Richard Nixon stands nearer his own resignation or impeachment than ever before. How near is the unanswerable question. But the sense of the men in the White House that they have now resolved part of their tortuous problem is false. It is one of those singular illusions that result from their isolation.

The country has been morally ravaged. The realization of that is being registered now in Congress and in almost every public opinion survey. In American schools, from college to junior high, Watergate has become a negative civics and government lesson, focusing thought that some academicians believe will have an impact far beyond just those students in the seminars and lectures.

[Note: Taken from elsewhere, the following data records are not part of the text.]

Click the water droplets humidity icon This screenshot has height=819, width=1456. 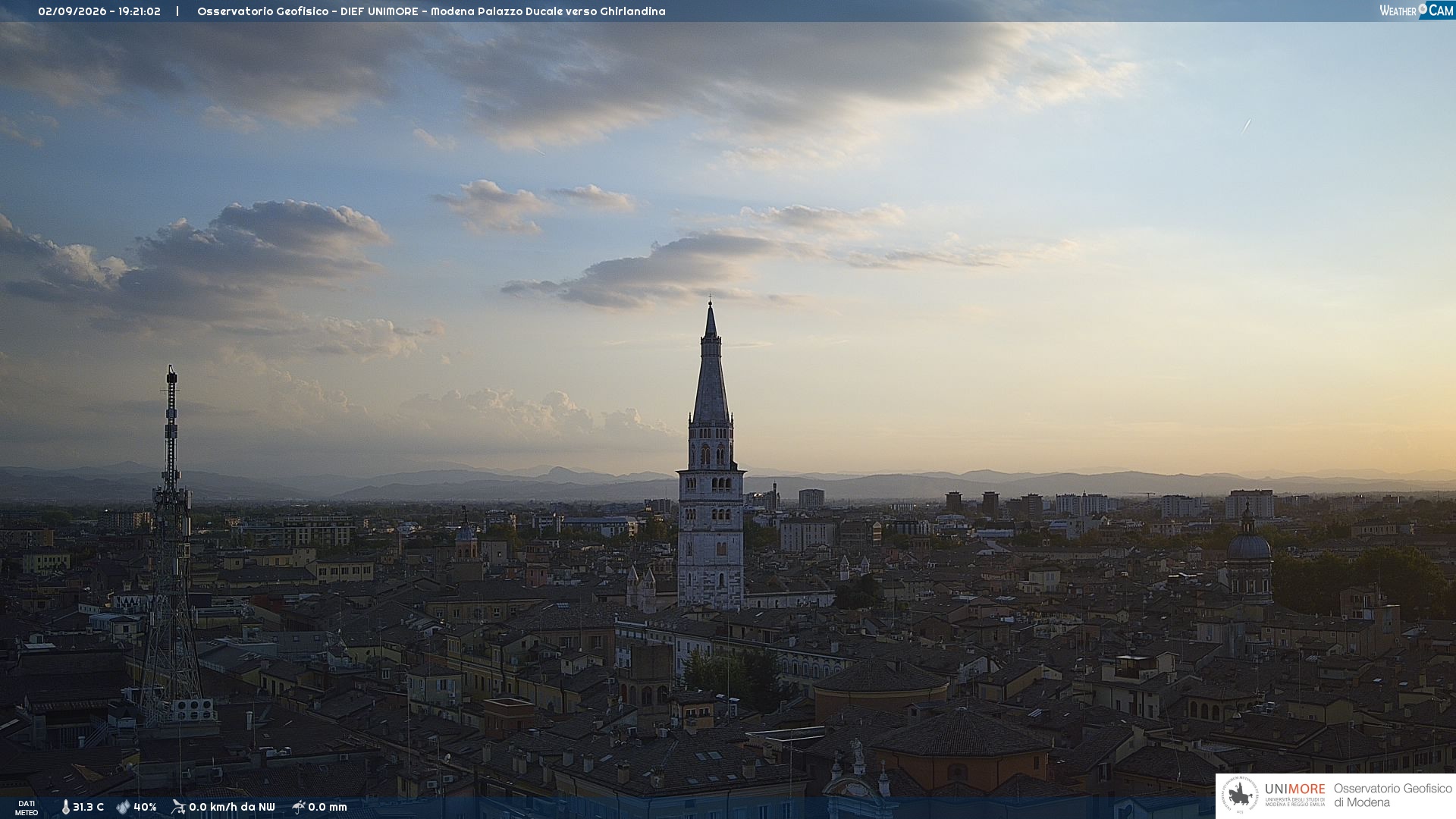(123, 807)
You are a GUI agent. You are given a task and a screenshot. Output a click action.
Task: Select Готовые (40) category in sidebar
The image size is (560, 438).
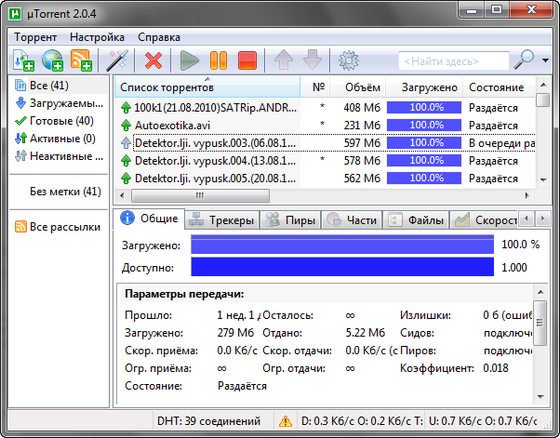click(54, 121)
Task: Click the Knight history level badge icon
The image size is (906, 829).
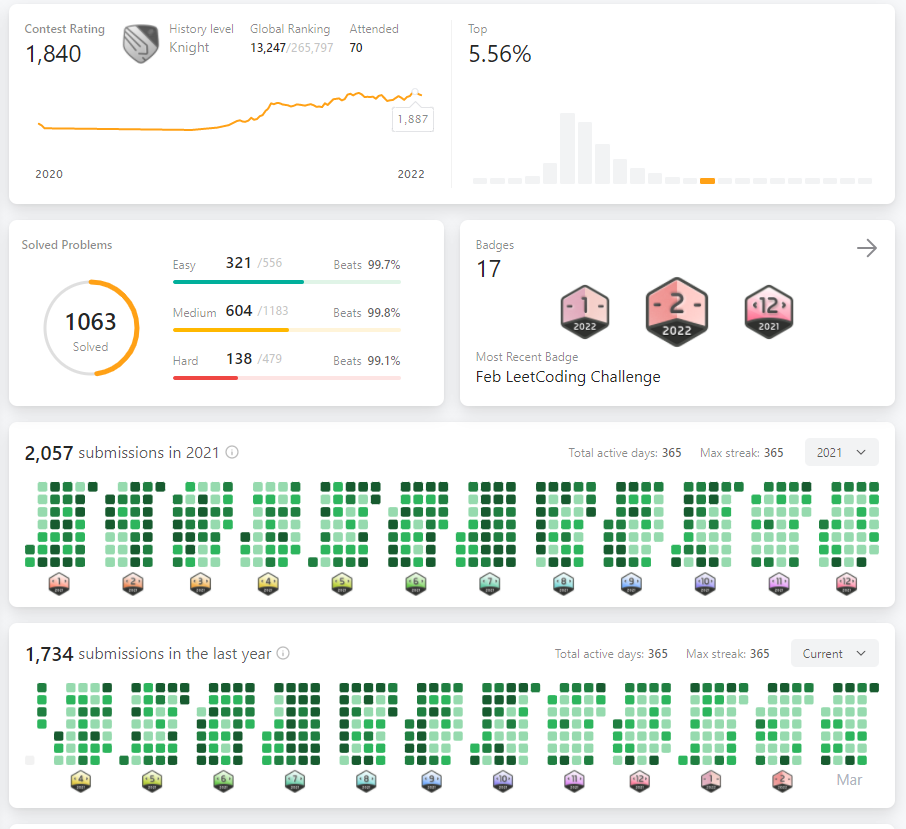Action: (140, 44)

sb Events may intervene in undetermined ways or for an unpredictable time. A worsening and continuing Middle East situation could help Nixon back from the precipice on which he now stands. A brightening of the economic picture or some other unforeseen natural or human event could give him surer footing.

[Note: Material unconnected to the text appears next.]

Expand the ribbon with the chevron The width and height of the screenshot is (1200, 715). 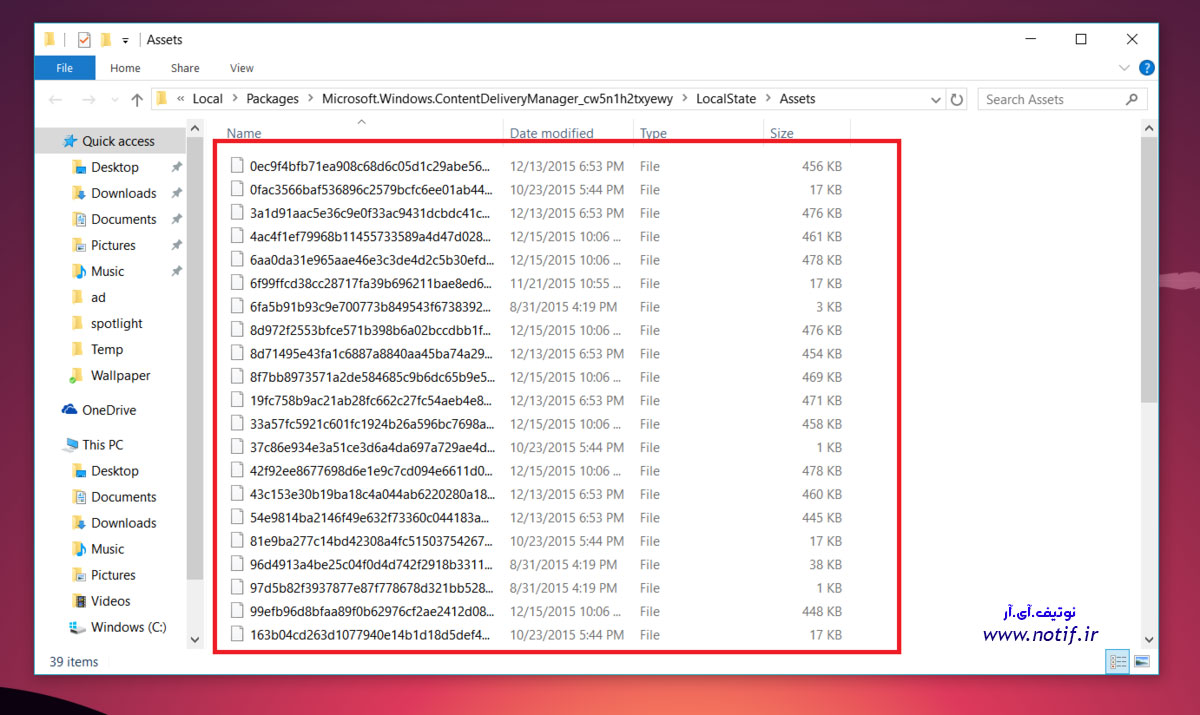coord(1124,68)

But the massive emotional and political forces already pushing against him could be strengthened. Even before the Agnew confession there was overwhelming evidence of a new and deeper national souring on Nixon, the result of people pondering at the summer's end the meanings in the Watergate hearings and the economic poundings and seeing this nation rushing toward scarcity while a helpless and indifferent Administration is absorbed in its own salvation.

Now, despite the preponderance of evidence against Agnew, Nixon's natural allies on the right feel betrayed by the President and at least for the moment some are inclined to take out their anger on Nixon, who they feel executed Agnew. Egil Krogh, another of Nixon's White House aides from the days of infamy, was indicted last week, a harbinger that Special Prosecutor Archibald Cox's vast apparatus is beginning to gather momentum in the courts. The Hughes money given to Bebe Rebozo for the Nixon campaign has an ominous ring. Is this the end of a dirty shirttail that will show one of the world's richest men to be involved in the scandals of this Administration?

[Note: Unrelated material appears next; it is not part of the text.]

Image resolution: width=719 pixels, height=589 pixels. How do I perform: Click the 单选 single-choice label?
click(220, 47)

Those White House team players, big and little, have pulled apart and formed their own defenses, tried to reorder their shattered worlds. To some of them, it is now clear that Nixon was their nemesis. In private, they wonder just how long Mitchell, Ehrlichman, Haldeman, Agnew--maybe Rebozo--and their tortured wives and children can cling to their professions of presidential innocence, can display faulty memories and live behind legal gimmicks. Will one break?

There is, too, the tapes decision. Of course, Nixon could win in the Supreme Court, or he could comply with an order to produce his tapes and papers, which might prove inconclusive. But what if the high court upholds the two lower courts, asks the President to turn the material over, and he refuses? The reluctant dragons on the Hill now are saying that would be grounds for impeachment.

And Agnew? In the long run he becomes a confirmation of many dark thoughts about the Nixon morality. If Agnew, the Administration's avenging angel for so long, is a criminal, what voice in that discredited jungle can be believed? Had Agnew winked from his pulpit, shown a sense of humor and an understanding of his own flaws, his fall would have had less impact. But he was ungiving and unyielding. Agnew is a part of Nixon, despite the desperate efforts of detachment.

Events have taken charge in this city. There is no man who can now control them. They may be influenced or delayed, but the rush of them suggests that this Government is severely damaged. What matters most now is how everything comes together in the national mind-scandal, war, economics, people--and how that in turn is communicated to the Congress and the courts and the President.